The answer must consist solely of the lines from the one with "You are a GUI" through the last line of the data, copied exactly, with no pictures.

Start of Data provided

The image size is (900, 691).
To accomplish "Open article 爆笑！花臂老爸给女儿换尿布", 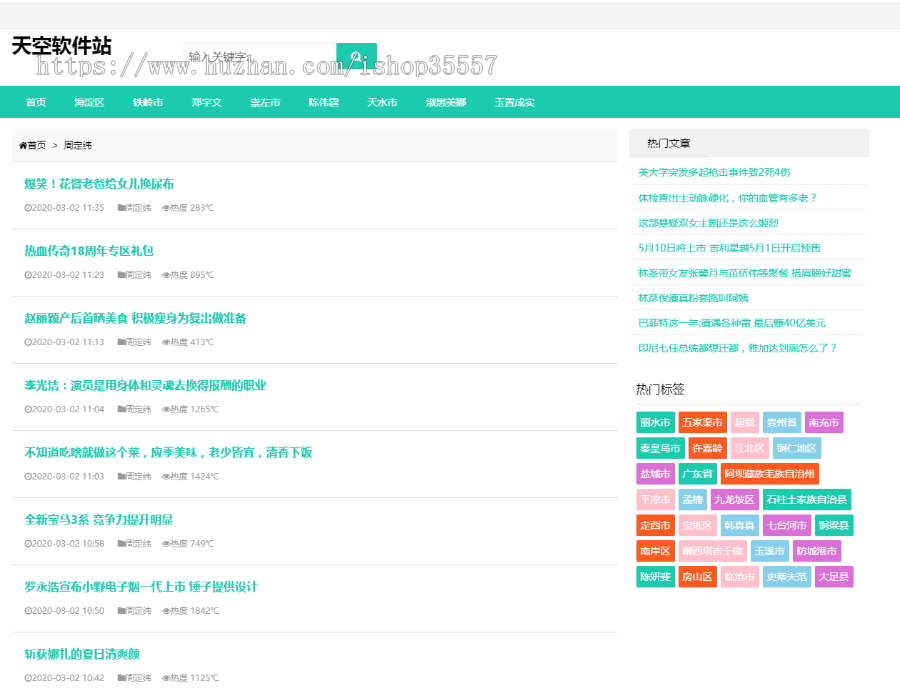I will [99, 184].
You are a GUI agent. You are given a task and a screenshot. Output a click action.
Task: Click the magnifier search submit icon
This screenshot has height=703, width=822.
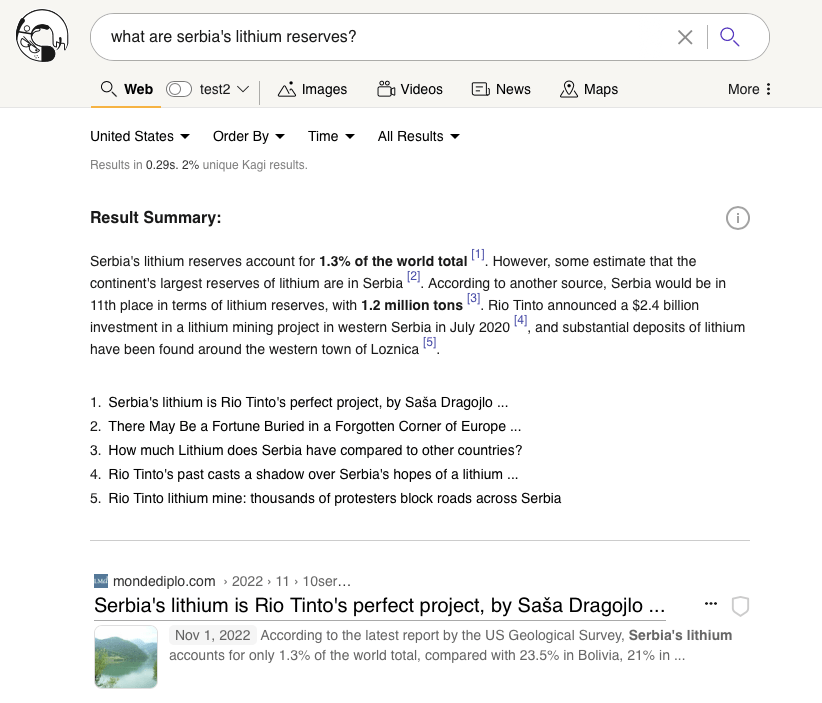pyautogui.click(x=730, y=37)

End of Data provided

[Response for this exercise]
You are a GUI agent. You are given a task and a screenshot. Output a click action.
Task: Click the magnifier search submit icon
This screenshot has height=703, width=822.
pyautogui.click(x=730, y=37)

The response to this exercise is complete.